## Reading passage

————————

My kids are growing up forming their own tastes and preferences but it’s largely controlled by me. Maybe they would LOVE these things that I detest? Am I’m denying them wonderful flavours and taste sensations?!
I asked my friend about her own family’s likes and dislikes and she said her absolute pleasure much to the utter disgust of every member of her family are ‘bread and butter pickles’. Firstly, I’d never heard of such a thing. Secondly, if she didn’t live in America, I would be sat in her kitchen sharing that jar with her.
So, on the ‘no’ list for me:
- Cinnamon as previously mentioned. Don’t put it in apple pies or sprinkle it on hot drinks or buy me Cinnabons.
- Liquorice – no wheels, no strips, no sweets disguised with little blue tiny hundreds and thousands on them. There’s liquorice inside.
- Mac & cheese, broccoli and cheese, cauliflower cheese – I know right? I must be the only one. Not for me. No matter how amazing ‘your’ one is. I just. Don’t. Like it. Rest of fam inhale the stuff.
- Grated carrot – yup. Grated. If you put it in my salad I will get very cross. I don’t mind it in ribbons, just not grated. It’s a ‘texture’ thing.
- Sweets – I know I may lose readers at this point, but I don’t like sweets. Haribo style ones specifically – nope, not even the fizzy ones. (I do like Squashies though. And foamy bananas, eggs and mushrooms. So, foam sweets basically, yeh.)
- Beetroot – can barely type the word without tasting vomit. Cubed, pickled, crinkled – no, no, no. And don’t even go there with chrayne.
- Marzipan – specifically in a Battenberg cake. It’s revolting. Along with those marzipan creations you get at functions when the teas and coffees come out.
On the ‘yes’ list for me is the following.
- Fennel. Adore it! Give me a fennel bulb and I will happily eat the whole thing in one sitting.
- Chestnuts – vacuum packed ones or fresh ones from the oven, damaging every one of your fingernails in the opening process.
- Lychee and those physalis fruits that taste like soap. This is the weirdest one for me because yes, they taste soapy. Maybe this is the coriander of the fruit world?
- Coconut – water, whole, pyramids, desiccated, Bounty bars. I love coconut, especially the Spanish coconut yoghurt.

————————

## Information provided
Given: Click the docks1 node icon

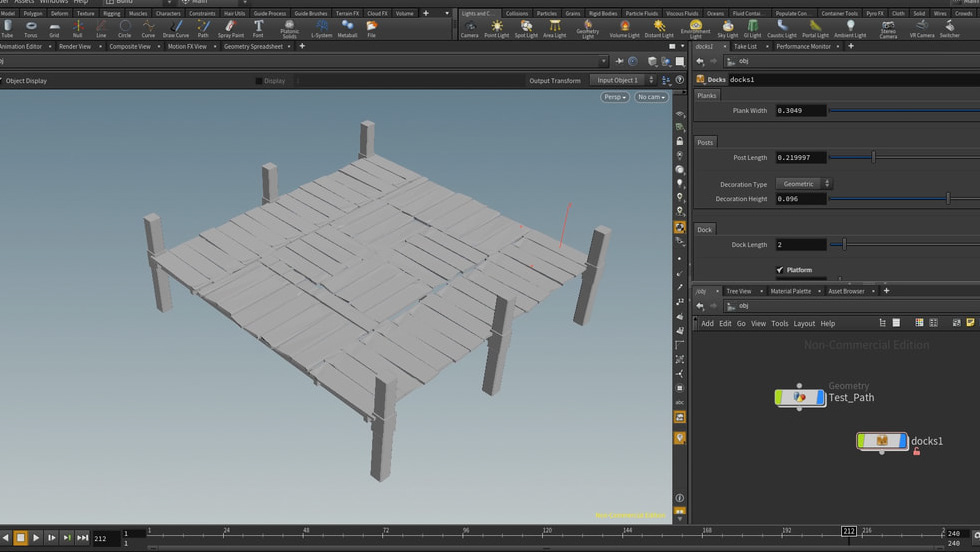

————————

## Exercise
From the post on food likes and dislikes, transcribe the passage starting at "So, on the ‘no’" and ending at "a ‘texture’ thing.".

## Reply to the task
So, on the ‘no’ list for me:
- Cinnamon as previously mentioned. Don’t put it in apple pies or sprinkle it on hot drinks or buy me Cinnabons.
- Liquorice – no wheels, no strips, no sweets disguised with little blue tiny hundreds and thousands on them. There’s liquorice inside.
- Mac & cheese, broccoli and cheese, cauliflower cheese – I know right? I must be the only one. Not for me. No matter how amazing ‘your’ one is. I just. Don’t. Like it. Rest of fam inhale the stuff.
- Grated carrot – yup. Grated. If you put it in my salad I will get very cross. I don’t mind it in ribbons, just not grated. It’s a ‘texture’ thing.